§ REQUIRED ACTIONS:
- a) Please reproduce the Google+ post word for word, from "I think the" up to and including "3 separate accounts.".
- b) Answer these questions using the Google+ post.
(i) How long has it been since Google+ appeared on the social networking scene?
(ii) What is Twitter mainly used for?
(iii) What three circles does the writer propose creating?

§ EXTRACT PROVIDED:
•••••
Thoughts on Google+

It’s been a couple of weeks now since Google+ burst onto the social networking scene with a mighty roar. Overall, I’m very impressed. There are a few wrinkles that need ironing, but for the most part, this seems to be a solid effort by the good folks at Google.

The Good

I think the biggest thing that Google+ has going for it right now is the concept of “circles”. In my social media landscape, I make an effort to keep a certain amount of segregation between services. Twitter is mainly used to stay in the loop in the programming world. LinkedIn is for networking, and Facebook is for friends, family, and posting items of a personal nature. I don’t like to cross the streams, but this leaves me having to maintain 3 separate accounts.

With Google+, I can create circles to represent each of these 3 groups. Obviously, it can get even more granular than that, but from a 30,000 foot perspective, I can create circles for “Friends and Family”, one for “Networking”, and one for “Programming”. When I want to post something of a personal nature, I have the choice of sharing it only with people in my “Friends and Family” circle. If I’m sharing something geeky, I can post it to just the “Programming” circle. It should also come as no surprise that, coming from the company that gave us the concept of “labels” for email, people can be placed into more than one circle.
•••••
§ ITEMS:
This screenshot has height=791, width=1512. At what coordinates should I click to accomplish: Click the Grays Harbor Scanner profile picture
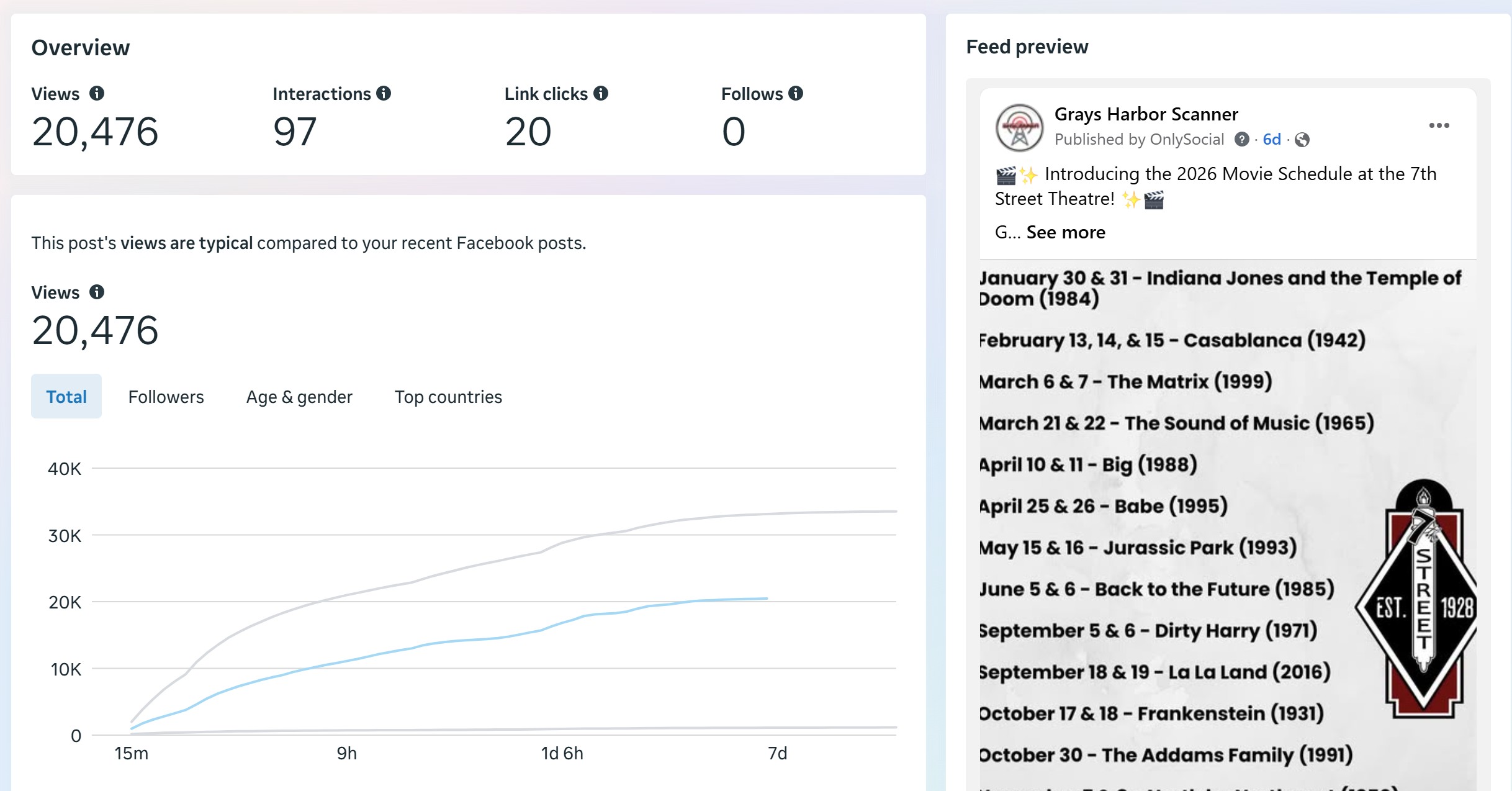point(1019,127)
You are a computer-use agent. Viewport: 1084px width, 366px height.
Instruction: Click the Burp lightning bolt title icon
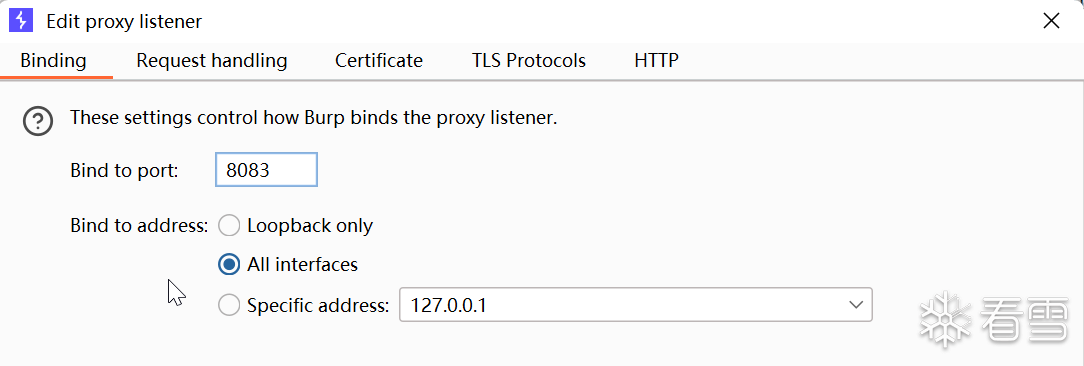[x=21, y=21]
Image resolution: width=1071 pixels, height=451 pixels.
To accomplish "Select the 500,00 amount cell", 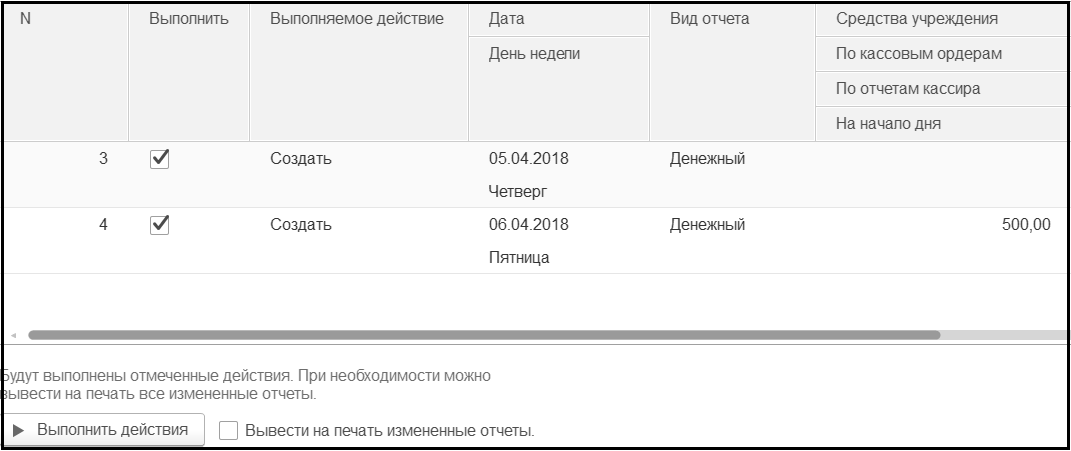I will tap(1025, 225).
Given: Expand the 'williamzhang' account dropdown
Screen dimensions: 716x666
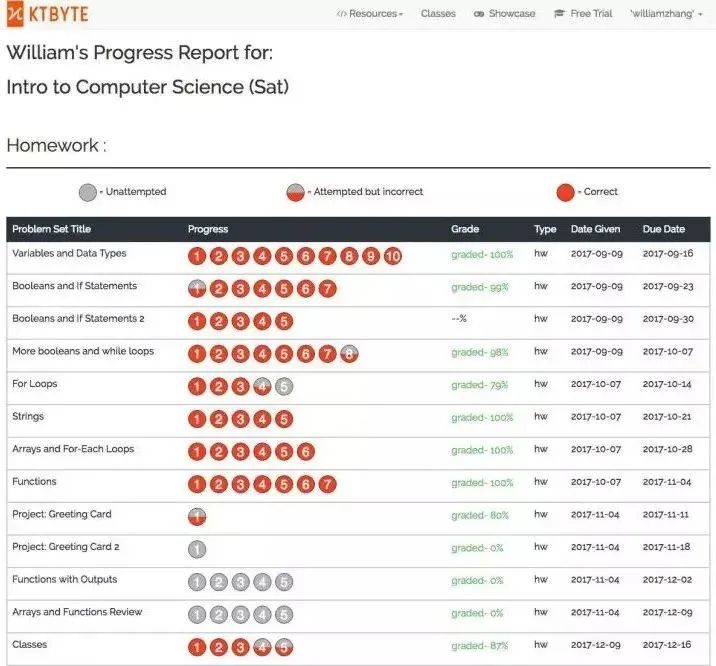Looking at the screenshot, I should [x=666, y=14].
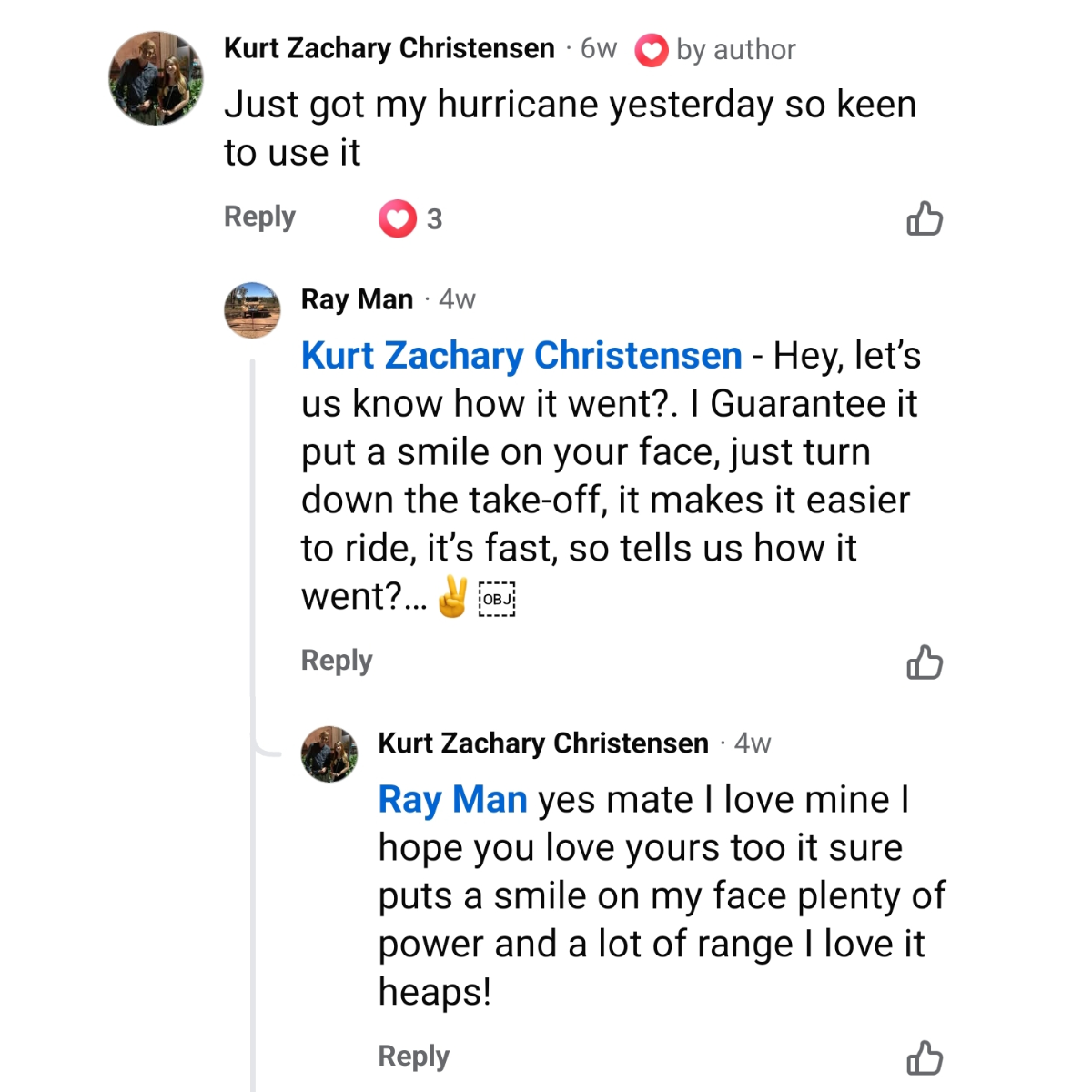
•••••
§ REPLIES:
- a)
I think the biggest thing that Google+ has going for it right now is the concept of “circles”. In my social media landscape, I make an effort to keep a certain amount of segregation between services. Twitter is mainly used to stay in the loop in the programming world. LinkedIn is for networking, and Facebook is for friends, family, and posting items of a personal nature. I don’t like to cross the streams, but this leaves me having to maintain 3 separate accounts.

- b)
(i) A couple of weeks.
(ii) Staying in the loop in the programming world.
(iii) "Friends and Family", "Networking", and "Programming".